1. Turn crock pot on to low
2. In large measuring cup add all the ingredients for the marinade and mix
3. Place tenderloin in crock pot and pour over the marinade
4. Cook on low for about 5 hours for two small tenderloins or 6 hours for one large piece
5. Slice and serve pouring the juices over the meat
6. Recommended but not necessary: I turn the pork twice to ensure even cooking at 2 hours and 4 hours, pouring
the juices all over..
***************
Orzo with Parmesan & Peas:...
Yield: 6-8 portions..
Prep Time: 5 Minutes
Cook Time: 15 Minutes..

Ingredients:..
2 tablespoons butter
2 tablespoons olive oil
½ yellow onion chopped
3 cloves of garlic pressed or minced
16 ounce package of orzo
1 32 ounce container of low sodium chicken stock/ or regular chicken stock
salt/pepper
1½ to 2 cups thawed frozen peas
¾­1 cup grated parmesan or parmesan romano blend cheese
Instructions:..
1. Melt butter and olive oil over medium heat in medium pot
2. Add onions and stir continuously cooking till softened about 3­4 minutes
3. Add garlic and orzo stirring constantly for 1­2 minutes
4. Pour in chicken stock and salt and pepper to taste
5. Cook uncovered stirring often and cook until all the liquid has absorbed into the pasta
6. Add peas and parmesan and mix until incorporated
7. Heat until parmesan is melted and peas are heated through
8. At this point test to see if more salt or pepper is needed
9. Serve immediately


----------



## Nushie01079

Thank for sharing!

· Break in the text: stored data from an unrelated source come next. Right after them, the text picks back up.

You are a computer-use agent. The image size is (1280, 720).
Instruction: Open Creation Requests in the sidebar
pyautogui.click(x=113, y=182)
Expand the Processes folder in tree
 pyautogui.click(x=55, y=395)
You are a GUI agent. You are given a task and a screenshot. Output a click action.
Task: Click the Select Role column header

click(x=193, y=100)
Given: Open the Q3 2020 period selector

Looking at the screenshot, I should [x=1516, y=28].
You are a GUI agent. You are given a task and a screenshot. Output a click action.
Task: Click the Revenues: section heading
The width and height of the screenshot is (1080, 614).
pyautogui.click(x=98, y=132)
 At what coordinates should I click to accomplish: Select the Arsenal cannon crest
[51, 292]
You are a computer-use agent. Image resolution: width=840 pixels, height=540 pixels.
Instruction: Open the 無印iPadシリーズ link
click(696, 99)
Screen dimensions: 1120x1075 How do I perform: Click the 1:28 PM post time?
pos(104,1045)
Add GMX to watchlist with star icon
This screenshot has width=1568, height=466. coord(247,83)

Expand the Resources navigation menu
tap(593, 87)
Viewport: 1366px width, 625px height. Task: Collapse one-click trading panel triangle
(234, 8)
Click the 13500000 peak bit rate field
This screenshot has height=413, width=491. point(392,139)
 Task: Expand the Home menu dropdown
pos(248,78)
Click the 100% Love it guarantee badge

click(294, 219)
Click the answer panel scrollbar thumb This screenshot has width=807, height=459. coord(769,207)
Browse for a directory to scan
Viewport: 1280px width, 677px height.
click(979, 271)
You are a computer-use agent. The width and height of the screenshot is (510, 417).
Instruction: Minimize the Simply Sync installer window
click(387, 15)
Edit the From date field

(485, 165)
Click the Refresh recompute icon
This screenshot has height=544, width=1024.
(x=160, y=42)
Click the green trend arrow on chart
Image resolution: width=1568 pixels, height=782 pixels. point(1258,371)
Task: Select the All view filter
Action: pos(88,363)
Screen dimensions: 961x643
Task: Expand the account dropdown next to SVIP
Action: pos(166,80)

Looks yummy!


----------



## CanadianShe_Wolf

Nushie01079 said:


> Thank for sharing! Looks yummy!


sure does......! :thumbup:


----------



## sanditoes48

Thanks for recipes. Sounds and looks yummy!


----------



## st1tch

Oh I wish I had seen this earlier, we are having pork tonight and I could have done it this way, it sounds so interesting. Oh well guess plain old roast pork will have to do.........this time!


----------



## CanadianShe_Wolf

st1tch said:


> Oh I wish I had seen this earlier, we are having pork tonight and I could have done it this way, it sounds so interesting. Oh well guess plain old roast pork will have to do.........this time!


Did you ever try this recipe St1tch?....sorry,...just saw your comment this a.m.


----------